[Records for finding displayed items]
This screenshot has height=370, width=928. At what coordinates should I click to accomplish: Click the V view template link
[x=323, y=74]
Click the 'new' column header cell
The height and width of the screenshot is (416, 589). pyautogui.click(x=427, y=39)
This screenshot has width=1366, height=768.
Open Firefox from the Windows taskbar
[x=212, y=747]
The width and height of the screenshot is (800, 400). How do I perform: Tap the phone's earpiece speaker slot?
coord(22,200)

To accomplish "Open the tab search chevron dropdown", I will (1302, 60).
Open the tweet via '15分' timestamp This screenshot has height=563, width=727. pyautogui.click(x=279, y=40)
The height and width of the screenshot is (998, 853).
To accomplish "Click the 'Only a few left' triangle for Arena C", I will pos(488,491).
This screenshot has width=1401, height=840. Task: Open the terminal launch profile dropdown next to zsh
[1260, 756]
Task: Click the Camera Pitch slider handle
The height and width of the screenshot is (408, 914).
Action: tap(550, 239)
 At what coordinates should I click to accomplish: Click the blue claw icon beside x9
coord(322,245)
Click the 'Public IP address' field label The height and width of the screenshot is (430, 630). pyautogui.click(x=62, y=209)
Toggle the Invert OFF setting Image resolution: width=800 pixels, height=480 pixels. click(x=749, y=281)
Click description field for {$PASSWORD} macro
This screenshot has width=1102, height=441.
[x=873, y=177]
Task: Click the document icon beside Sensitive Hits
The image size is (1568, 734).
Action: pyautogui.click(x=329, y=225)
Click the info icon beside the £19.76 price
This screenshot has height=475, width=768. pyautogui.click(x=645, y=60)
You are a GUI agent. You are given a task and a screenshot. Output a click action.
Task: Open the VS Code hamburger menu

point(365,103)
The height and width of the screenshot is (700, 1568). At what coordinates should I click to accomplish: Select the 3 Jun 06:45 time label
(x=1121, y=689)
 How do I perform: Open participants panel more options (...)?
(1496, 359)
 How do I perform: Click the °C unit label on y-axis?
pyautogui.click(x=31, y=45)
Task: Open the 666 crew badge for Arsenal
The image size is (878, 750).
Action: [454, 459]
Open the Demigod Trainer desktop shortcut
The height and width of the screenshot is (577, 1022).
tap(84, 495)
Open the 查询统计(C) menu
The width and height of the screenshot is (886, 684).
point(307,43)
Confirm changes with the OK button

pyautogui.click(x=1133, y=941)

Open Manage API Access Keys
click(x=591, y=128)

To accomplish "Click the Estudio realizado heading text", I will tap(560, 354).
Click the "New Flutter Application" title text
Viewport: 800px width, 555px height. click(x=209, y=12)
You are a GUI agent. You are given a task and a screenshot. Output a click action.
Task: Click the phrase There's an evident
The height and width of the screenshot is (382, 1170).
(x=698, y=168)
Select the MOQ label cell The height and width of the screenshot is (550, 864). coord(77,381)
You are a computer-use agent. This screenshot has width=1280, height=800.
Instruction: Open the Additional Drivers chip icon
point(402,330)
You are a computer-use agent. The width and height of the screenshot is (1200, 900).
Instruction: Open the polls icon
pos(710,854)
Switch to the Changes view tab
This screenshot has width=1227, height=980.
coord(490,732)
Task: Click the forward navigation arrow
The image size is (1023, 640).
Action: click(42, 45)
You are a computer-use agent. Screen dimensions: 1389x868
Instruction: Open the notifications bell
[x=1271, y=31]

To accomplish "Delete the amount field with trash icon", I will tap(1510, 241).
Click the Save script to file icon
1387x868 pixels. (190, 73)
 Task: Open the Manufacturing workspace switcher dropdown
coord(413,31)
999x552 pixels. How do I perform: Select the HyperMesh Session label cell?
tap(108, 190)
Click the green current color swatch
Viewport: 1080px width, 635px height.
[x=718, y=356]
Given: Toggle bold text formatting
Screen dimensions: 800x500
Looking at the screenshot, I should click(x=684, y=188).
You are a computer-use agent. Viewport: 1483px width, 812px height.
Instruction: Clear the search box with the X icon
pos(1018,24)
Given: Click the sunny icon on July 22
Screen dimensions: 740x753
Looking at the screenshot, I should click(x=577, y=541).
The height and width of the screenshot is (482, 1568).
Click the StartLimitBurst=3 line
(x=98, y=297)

=== WORK REQUIRED ===
Recast the material as a JSON list of strings, one string per line and with blank lines omitted, beginning at the line that contains "Select the MOQ" and ending after the line that contains "[x=718, y=356]". Include only those lines.

=== TASK ANSWER ===
[
  "Select the MOQ label cell The height and width of the screenshot is (550, 864). coord(77,381)",
  "You are a computer-use agent. This screenshot has width=1280, height=800.",
  "Instruction: Open the Additional Drivers chip icon",
  "point(402,330)",
  "You are a computer-use agent. The width and height of the screenshot is (1200, 900).",
  "Instruction: Open the polls icon",
  "pos(710,854)",
  "Switch to the Changes view tab",
  "This screenshot has width=1227, height=980.",
  "coord(490,732)",
  "Task: Click the forward navigation arrow",
  "The image size is (1023, 640).",
  "Action: click(42, 45)",
  "You are a computer-use agent. Screen dimensions: 1389x868",
  "Instruction: Open the notifications bell",
  "[x=1271, y=31]",
  "To accomplish \"Delete the amount field with trash icon\", I will tap(1510, 241).",
  "Click the Save script to file icon",
  "1387x868 pixels. (190, 73)",
  " Task: Open the Manufacturing workspace switcher dropdown",
  "coord(413,31)",
  "999x552 pixels. How do I perform: Select the HyperMesh Session label cell?",
  "tap(108, 190)",
  "Click the green current color swatch",
  "Viewport: 1080px width, 635px height.",
  "[x=718, y=356]"
]